__Document segment__

--

Gunsmithing Breaking Radius on barrel tennon for recoil lug?

ugsly

Sergeant
Full Member
Minuteman
May 10, 2005
725
3
39
Oregon Linn County
Ive been using a very small boring bar with a fine tip. It has worked decent, but the very front of the tip broke off. I know some grind their own, what else are you guys using to get in there and break the radius for the recoil lug to sit flush against the barrel?

Thanks guys,
Kc
 
Disclaimer: I'm neither a gunsmith nor a machinist (though I have a 30+ year experienced machinist as a mentor) and have yet to do my first build, but I've been practicing for months now doing tenons and muzzle threads on 416 and 4140 bar stock.

I use a HSS or cobalt tool blank ground to a sharp edge and honed razor sharp with just enough of a radius on the tip to see it with a loupe. I use this to true up the shoulder surface after the tenon diameter is right and I just run it in about 2 thou more than the tenon diameter on my final pass. It leaves a barely perceptible notch in the tenon at the shoulder and the lug fits true and flush. I sharpen the tool before every shoulder cut as it will dull very quickly.
 
i usually chamfer my lugs and leave the raduis at the tenon/shoulder junction.

edit: i'd really like to see aftermarket receiver manufacturers using a monolithic receiver/lug use a slightly longer counterbore and a chamfer at the id of the receiver face.
 
The VNMG carbide inserts that I use for facing the barrel shoulder have a 0.015" radius at the tip, which leaves a correspondingly small fillet. When I open up the recoil lug to the barrel shoulder diameter, I just touch the corner of the ID and a sufficient radius is generated. Of course, a moment or two with a file or deburring tool will also do the trick.
 
It all depends on the recoil lug or the receiver face with integral lug. If you get a surface ground aftermarket lug from PTG, it will be VERY sharp with no radius. That is when you should exaggerate the chamfer on the tenon. Using a .030 thousands width parting tool does a good job when you drop the corner of the shoulder surface down about .010-.015 thou.
 
Last edited:
I have ran my cutter in to under cut the shoulder slightly, I seem to always get a light chatter on the tool. I used to run a grooving tool and break the radius, worked good just was too wide I thought. I have a different grooving tool with .019 & .027 wide inserts coming. They're a full radius cutter (if I understand correctly) so it should work very well for breaking the radius for the lug and timing of barrels.
 
Best practices dictates that you remove the offending sharp edge on the lug to clear the radius in the corner of the journal; a sharp internal corner is a stress riser. Of course there is little likelihood that a barrel is going to break off at the tenon, but it only takes a few minutes more to do it the right way (to my way of thinking).

--

__Stated task 1__
Answer these questions about the gunsmithing thread on breaking the radius at the barrel tenon:
(a) What tip radius do the VNMG carbide inserts used for facing the barrel shoulder have?
(b) When a surface ground aftermarket lug from PTG has no radius, what does the thread say you should do?
(c) What insert widths come with the grooving tool that is on order?
__Stated task 2__
Extend the gunsmithing thread on breaking the radius at the barrel tenon by adding another reply that follows its final post.
The material that comes after this has no connection to the gunsmithing thread.

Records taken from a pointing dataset
--

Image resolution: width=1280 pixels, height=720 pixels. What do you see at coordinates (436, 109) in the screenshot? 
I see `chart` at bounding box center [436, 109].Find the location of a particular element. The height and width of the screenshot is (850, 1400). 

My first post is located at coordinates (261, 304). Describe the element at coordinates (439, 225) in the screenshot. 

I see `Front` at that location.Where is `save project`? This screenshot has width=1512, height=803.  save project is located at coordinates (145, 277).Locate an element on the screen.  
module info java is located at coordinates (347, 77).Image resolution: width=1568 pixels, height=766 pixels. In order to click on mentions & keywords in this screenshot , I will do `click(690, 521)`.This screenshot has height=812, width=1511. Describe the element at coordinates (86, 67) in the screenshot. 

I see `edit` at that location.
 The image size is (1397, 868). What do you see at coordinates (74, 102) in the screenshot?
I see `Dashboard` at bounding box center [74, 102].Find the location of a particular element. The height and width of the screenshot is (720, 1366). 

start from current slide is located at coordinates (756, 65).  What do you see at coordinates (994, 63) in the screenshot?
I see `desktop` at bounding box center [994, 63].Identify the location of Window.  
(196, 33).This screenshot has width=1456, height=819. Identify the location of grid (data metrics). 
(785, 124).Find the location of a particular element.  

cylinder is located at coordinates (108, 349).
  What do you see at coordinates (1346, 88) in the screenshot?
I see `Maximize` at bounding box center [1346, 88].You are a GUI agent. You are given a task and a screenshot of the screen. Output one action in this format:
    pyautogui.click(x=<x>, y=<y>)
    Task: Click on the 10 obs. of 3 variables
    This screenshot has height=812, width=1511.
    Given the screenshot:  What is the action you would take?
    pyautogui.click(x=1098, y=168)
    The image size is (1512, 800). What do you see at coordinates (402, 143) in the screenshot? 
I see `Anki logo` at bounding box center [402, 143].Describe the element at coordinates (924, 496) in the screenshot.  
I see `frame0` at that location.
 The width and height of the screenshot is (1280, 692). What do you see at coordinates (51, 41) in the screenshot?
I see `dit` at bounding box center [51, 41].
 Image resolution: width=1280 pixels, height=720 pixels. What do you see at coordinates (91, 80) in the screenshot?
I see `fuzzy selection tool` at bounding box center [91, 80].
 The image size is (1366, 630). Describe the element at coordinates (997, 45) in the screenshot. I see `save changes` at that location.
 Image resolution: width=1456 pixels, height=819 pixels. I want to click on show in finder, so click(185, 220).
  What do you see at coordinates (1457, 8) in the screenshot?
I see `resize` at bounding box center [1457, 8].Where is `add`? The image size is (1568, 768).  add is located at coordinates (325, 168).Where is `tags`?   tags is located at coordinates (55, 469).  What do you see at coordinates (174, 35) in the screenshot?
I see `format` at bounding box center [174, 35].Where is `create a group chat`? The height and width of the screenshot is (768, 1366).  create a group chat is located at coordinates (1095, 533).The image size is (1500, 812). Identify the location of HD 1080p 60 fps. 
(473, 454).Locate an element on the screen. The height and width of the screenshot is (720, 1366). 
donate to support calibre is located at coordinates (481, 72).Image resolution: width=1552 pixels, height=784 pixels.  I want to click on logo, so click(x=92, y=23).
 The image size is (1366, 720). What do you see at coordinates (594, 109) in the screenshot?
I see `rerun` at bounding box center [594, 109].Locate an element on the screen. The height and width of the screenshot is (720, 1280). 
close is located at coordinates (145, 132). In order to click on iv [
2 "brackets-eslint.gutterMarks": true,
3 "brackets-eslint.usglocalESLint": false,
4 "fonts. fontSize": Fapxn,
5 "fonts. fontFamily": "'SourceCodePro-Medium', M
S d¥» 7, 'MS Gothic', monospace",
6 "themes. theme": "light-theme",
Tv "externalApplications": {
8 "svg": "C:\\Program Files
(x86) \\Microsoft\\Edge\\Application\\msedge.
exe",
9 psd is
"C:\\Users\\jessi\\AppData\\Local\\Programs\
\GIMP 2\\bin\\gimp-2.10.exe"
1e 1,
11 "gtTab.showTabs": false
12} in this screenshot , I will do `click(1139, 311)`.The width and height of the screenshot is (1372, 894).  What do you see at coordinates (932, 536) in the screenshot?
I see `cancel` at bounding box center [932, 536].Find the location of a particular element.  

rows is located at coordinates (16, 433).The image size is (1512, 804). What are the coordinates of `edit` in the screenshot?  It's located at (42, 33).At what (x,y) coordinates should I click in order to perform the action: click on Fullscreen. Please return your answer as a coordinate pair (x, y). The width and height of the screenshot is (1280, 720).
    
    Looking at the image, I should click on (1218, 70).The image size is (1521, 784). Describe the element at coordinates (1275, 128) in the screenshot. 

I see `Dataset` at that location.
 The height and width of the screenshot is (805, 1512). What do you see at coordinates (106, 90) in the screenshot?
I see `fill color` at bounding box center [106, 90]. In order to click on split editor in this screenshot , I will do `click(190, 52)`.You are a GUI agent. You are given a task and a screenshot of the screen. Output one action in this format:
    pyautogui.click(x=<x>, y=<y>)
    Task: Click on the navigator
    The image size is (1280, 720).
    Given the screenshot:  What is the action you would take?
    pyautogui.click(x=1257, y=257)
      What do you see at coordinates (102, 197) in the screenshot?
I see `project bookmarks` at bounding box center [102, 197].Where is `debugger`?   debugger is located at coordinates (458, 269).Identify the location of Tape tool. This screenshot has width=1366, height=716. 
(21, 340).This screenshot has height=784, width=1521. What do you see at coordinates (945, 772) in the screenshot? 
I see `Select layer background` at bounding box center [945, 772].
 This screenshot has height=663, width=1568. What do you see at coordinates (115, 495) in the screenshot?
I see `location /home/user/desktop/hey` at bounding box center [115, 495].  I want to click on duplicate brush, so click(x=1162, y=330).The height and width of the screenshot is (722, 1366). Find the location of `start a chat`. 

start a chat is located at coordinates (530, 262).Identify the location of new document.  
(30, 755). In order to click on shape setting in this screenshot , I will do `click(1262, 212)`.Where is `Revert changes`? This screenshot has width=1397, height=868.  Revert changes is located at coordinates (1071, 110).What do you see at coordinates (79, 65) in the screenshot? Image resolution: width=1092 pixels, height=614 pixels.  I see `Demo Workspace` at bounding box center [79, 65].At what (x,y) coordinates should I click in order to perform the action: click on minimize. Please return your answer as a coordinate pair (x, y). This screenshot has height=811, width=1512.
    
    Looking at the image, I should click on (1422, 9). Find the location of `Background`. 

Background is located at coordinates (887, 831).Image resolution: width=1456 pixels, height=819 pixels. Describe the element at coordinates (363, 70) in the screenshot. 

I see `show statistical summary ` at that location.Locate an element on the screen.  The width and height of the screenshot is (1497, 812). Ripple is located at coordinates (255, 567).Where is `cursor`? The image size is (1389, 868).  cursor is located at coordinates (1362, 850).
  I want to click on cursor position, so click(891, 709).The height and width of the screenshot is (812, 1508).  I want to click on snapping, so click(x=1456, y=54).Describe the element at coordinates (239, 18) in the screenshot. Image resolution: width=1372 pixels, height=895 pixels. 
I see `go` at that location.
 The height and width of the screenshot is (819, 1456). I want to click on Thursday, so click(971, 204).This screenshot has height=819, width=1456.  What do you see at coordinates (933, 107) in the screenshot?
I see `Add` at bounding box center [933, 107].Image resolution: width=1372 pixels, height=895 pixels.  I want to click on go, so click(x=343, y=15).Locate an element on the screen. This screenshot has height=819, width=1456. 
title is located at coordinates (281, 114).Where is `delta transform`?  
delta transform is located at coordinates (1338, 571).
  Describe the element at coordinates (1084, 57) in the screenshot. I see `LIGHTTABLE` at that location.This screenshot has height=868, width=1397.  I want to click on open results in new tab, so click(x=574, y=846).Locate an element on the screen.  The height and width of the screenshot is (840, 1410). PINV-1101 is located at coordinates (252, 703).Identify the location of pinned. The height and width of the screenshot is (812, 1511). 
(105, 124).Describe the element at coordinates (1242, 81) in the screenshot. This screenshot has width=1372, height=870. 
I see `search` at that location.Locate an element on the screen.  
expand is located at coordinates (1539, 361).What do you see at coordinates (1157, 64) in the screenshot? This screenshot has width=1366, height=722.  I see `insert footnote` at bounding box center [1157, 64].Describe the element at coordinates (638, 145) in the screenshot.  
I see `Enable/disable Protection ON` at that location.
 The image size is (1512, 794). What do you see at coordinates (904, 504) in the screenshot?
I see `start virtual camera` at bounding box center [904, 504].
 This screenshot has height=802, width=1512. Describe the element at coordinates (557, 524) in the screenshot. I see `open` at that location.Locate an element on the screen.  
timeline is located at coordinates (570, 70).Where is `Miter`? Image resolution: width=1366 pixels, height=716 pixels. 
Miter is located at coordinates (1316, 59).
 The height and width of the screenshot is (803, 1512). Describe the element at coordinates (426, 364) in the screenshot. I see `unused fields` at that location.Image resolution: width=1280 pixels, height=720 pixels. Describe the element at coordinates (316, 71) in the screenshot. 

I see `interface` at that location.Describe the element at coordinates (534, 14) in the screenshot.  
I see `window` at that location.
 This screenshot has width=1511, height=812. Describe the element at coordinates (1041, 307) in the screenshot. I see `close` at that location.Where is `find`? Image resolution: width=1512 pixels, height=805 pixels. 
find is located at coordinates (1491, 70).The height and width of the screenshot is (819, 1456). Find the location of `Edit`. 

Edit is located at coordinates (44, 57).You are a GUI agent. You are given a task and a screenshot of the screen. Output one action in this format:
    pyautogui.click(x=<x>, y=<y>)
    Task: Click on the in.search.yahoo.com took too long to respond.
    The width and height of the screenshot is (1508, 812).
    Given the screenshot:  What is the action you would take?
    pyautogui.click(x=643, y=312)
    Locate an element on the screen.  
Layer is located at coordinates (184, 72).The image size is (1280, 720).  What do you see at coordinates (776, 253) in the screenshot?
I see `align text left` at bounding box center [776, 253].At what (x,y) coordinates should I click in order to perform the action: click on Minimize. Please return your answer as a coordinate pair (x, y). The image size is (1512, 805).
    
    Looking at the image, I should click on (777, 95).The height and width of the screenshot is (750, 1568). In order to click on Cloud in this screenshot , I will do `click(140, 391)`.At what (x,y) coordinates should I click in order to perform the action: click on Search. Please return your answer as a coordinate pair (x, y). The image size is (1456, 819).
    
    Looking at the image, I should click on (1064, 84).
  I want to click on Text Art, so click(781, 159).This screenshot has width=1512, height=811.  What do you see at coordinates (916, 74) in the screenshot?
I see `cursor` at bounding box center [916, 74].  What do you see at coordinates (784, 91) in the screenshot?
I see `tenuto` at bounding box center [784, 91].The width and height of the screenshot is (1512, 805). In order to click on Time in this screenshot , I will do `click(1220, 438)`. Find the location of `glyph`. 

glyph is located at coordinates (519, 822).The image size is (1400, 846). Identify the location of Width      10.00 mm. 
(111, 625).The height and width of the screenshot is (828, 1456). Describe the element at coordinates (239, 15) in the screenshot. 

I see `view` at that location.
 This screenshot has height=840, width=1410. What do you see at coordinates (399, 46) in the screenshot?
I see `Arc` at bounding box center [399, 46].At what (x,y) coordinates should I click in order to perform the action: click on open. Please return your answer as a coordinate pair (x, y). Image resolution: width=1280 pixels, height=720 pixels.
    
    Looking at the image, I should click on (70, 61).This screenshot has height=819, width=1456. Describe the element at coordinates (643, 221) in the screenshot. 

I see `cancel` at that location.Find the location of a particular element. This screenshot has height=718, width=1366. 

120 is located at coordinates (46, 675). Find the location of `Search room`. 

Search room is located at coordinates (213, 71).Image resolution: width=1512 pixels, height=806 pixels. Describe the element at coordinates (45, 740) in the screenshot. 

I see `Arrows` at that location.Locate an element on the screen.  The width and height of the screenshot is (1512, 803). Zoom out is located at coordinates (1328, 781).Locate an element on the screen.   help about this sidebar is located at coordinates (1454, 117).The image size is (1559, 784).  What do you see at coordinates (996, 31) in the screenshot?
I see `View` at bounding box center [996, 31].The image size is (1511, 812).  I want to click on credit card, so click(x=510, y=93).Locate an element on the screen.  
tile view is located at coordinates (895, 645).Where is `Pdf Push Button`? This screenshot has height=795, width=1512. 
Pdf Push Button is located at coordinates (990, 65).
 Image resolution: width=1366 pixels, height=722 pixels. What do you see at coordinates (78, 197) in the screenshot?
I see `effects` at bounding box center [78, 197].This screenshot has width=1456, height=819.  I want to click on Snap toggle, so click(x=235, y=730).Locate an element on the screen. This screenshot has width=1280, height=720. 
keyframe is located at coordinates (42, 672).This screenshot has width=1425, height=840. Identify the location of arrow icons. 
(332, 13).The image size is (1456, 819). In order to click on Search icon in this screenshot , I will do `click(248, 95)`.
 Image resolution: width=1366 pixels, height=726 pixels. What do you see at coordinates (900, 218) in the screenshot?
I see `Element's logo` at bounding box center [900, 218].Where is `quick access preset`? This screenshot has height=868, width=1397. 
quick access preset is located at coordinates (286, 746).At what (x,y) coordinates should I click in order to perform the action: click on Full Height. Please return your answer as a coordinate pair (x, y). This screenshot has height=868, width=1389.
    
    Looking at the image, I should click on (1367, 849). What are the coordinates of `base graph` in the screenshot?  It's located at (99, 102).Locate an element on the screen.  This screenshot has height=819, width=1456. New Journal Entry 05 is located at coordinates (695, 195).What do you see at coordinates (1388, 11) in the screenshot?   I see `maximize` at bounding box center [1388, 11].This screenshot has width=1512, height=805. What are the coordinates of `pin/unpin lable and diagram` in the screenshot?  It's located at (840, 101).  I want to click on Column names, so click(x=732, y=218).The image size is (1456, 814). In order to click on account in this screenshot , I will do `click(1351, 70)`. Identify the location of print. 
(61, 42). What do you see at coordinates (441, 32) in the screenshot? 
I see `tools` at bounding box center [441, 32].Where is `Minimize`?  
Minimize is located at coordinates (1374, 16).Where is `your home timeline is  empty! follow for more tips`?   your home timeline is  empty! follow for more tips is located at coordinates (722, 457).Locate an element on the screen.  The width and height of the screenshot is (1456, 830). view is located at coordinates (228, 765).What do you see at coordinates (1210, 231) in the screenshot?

--

__Final answer 1__
(a) 0.015"
(b) Exaggerate the chamfer on the tenon.
(c) .019 and .027

__Final answer 2__
Joe
 
Best practices dictates that you remove the offending sharp edge on the lug to clear the radius in the corner of the journal; a sharp internal corner is a stress riser. Of course there is little likelihood that a barrel is going to break off at the tenon, but it only takes a few minutes more to do it the right way (to my way of thinking).

Joe

Is having the root diameter of the threads the minor diameter of the part following "best practices"?

I'm thinking that if stress risers/stress concintration was a true concern, reducing a short section to a diameter smaller than the root of the thread between the thread and shoulder, and then radiusing into the shoulder would be the best.

But like you mentioned, the joint will never even be close to loaded to the point of failure.
 
Is having the root diameter of the threads the minor diameter of the part following "best practices"?

I'm thinking that if stress risers/stress concintration was a true concern, reducing a short section to a diameter smaller than the root of the thread between the thread and shoulder, and then radiusing into the shoulder would be the best.

But like you mentioned, the joint will never even be close to loaded to the point of failure.

If I understand your question; of course the root diameter of a male thread is less than the major diameter, that's unavoidable. Threads would have no effect without depth (and the resulting engagement with mating threads). A proper tool for chasing threads has a small nose radius to increase the strength of the tool with the peripheral (pun intended) benefit of decreasing the likelihood of a stress riser forming at the thread root.

Removing the fillet at the junction of the journal and the face IS avoidable, though, so why not?

Joe
 
If I understand your question; of course the root diameter of a male thread is less than the major diameter, that's unavoidable. Threads would have no effect without depth (and the resulting engagement with mating threads). A proper tool for chasing threads has a small nose radius to increase the strength of the tool with the peripheral (pun intended) benefit of decreasing the likelihood of a stress riser forming at the thread root.

Removing the fillet at the junction of the journal and the face IS avoidable, though, so why not?

Joe
The root of the thread should not be the minor diameter of a stressed fastener. Look at head bolts and bolts that hold a steering box to the frame to get an idea of what I'm trying to describe.
 
I'm not trying to reinvent the interface of the barrel and receiver. I understand the reason why some fasteners are made as you describe, but necking the barrel down is not the way to achieve what they are doing there; the thread diameter would be increased from where it is now to achieve that, and the receiver diameter increased to suit.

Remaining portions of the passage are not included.